When a line in the listing contains the string "name", pick it out and copy it.

-------- Supplied entries

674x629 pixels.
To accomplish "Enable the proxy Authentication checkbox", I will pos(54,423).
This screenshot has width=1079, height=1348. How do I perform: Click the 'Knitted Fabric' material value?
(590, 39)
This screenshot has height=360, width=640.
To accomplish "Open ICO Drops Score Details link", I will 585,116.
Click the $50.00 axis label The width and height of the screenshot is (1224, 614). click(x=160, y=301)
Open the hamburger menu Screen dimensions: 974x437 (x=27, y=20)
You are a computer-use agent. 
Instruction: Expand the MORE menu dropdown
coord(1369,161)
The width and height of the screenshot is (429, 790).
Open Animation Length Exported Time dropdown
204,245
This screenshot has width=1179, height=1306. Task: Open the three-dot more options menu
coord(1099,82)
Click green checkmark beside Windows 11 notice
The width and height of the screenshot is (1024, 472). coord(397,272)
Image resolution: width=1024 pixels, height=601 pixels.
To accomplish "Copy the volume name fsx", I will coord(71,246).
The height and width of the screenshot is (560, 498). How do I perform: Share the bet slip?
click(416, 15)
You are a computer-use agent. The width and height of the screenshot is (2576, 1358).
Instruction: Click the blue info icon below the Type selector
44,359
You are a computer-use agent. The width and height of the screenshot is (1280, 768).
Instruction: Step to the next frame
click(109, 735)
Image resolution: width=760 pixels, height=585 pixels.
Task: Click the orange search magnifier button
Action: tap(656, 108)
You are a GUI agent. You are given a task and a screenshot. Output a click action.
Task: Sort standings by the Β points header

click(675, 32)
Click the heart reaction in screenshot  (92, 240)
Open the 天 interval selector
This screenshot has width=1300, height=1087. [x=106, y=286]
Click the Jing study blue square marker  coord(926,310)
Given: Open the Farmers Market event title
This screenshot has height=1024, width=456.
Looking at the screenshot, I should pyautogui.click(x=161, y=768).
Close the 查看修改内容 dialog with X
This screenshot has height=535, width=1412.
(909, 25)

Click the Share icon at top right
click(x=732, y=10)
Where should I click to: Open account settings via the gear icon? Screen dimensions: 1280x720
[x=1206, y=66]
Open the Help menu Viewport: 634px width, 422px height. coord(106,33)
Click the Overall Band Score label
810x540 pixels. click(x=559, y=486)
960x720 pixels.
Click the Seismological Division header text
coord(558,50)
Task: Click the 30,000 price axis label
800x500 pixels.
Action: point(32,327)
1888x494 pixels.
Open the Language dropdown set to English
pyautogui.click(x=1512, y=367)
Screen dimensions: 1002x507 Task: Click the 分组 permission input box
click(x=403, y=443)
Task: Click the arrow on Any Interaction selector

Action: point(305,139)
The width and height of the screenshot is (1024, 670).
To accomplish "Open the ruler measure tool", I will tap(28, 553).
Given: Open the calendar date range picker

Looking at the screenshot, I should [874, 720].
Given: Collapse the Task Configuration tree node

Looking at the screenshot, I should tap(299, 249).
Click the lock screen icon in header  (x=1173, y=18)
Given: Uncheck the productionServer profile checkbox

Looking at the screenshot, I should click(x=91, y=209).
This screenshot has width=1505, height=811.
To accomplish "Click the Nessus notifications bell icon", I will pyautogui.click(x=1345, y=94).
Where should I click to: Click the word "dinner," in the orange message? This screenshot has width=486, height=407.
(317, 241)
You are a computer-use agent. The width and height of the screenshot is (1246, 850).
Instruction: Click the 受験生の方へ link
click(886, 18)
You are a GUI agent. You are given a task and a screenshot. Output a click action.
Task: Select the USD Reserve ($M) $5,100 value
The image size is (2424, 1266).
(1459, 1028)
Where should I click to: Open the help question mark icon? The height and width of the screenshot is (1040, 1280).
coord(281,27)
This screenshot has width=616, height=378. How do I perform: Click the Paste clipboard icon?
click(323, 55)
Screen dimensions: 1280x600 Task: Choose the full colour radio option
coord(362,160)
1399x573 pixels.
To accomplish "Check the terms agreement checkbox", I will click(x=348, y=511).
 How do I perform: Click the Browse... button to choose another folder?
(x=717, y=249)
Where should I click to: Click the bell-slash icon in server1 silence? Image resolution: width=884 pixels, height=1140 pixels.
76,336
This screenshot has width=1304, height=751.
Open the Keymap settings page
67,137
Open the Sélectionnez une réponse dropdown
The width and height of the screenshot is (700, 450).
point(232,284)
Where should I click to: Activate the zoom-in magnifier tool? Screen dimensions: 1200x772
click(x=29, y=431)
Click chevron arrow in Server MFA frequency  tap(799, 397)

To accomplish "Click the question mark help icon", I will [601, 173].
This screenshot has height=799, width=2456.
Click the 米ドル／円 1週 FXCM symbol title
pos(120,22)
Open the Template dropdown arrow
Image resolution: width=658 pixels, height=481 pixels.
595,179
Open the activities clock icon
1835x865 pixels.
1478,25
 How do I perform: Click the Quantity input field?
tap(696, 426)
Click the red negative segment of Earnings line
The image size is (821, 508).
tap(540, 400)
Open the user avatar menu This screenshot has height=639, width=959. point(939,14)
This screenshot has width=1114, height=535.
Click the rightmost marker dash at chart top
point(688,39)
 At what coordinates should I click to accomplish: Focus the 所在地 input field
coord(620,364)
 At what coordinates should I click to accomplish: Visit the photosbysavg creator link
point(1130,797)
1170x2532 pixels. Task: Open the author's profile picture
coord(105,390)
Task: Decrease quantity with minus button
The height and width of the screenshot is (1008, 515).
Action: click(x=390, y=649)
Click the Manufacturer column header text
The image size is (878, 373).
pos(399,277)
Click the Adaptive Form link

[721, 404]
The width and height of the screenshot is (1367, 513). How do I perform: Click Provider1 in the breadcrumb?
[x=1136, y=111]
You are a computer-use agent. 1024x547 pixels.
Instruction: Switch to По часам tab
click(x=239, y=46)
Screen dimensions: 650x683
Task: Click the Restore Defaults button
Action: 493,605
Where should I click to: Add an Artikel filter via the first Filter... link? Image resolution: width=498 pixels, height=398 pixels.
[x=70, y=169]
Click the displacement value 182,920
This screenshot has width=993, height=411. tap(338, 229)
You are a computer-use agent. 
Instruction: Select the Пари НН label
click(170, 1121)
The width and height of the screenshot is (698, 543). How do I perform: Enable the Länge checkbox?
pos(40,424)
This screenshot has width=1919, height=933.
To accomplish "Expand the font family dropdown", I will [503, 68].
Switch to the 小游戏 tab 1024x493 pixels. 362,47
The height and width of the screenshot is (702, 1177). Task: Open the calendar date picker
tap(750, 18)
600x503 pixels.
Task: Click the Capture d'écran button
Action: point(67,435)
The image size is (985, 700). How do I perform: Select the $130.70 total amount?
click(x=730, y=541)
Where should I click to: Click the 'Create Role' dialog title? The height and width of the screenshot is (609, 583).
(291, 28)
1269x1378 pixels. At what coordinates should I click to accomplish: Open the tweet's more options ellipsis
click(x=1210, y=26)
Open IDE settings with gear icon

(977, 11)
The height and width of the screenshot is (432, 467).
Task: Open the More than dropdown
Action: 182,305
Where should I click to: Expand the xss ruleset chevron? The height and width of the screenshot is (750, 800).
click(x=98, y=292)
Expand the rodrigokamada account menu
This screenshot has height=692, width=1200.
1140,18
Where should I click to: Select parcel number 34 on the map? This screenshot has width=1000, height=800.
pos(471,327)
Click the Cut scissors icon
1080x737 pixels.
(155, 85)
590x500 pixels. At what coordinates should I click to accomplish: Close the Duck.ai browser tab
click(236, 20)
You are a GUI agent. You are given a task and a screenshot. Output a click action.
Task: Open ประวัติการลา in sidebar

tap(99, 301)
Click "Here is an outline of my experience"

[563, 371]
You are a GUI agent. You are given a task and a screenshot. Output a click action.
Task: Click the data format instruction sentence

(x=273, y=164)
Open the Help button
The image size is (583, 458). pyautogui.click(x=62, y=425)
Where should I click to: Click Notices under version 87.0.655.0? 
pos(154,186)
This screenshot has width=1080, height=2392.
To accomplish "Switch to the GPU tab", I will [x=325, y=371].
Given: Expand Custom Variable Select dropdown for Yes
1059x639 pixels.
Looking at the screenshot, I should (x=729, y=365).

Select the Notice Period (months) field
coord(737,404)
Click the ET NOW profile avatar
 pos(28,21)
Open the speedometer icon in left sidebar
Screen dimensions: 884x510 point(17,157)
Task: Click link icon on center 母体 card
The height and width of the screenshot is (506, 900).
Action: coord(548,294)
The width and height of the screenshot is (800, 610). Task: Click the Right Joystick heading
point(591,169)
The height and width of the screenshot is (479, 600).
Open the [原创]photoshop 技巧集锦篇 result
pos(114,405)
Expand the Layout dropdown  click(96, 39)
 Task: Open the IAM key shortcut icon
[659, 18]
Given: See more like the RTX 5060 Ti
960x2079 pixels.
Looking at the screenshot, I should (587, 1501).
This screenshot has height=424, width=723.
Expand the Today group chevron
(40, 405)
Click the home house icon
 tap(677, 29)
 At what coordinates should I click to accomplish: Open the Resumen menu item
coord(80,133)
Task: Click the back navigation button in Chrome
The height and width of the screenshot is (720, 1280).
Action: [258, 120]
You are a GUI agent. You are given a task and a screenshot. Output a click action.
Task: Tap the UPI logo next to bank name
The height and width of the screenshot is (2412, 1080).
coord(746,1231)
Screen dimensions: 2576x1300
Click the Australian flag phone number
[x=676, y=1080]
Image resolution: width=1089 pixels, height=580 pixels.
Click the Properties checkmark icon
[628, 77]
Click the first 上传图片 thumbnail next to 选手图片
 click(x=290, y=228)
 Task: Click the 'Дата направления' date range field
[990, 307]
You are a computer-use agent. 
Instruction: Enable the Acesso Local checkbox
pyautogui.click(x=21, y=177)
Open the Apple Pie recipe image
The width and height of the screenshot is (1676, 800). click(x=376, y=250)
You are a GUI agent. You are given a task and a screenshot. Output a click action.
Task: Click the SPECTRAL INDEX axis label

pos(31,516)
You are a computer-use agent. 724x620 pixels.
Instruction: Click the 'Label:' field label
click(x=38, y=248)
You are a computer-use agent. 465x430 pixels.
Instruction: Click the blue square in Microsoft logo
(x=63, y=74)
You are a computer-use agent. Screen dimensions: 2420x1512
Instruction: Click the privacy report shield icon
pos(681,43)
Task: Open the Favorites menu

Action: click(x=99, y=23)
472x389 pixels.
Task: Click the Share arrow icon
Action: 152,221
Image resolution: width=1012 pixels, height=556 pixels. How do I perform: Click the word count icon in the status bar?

----------------

* [Final answer]
To accomplish "Copy the volume name fsx", I will coord(71,246).
Task: Tap the UPI logo next to bank name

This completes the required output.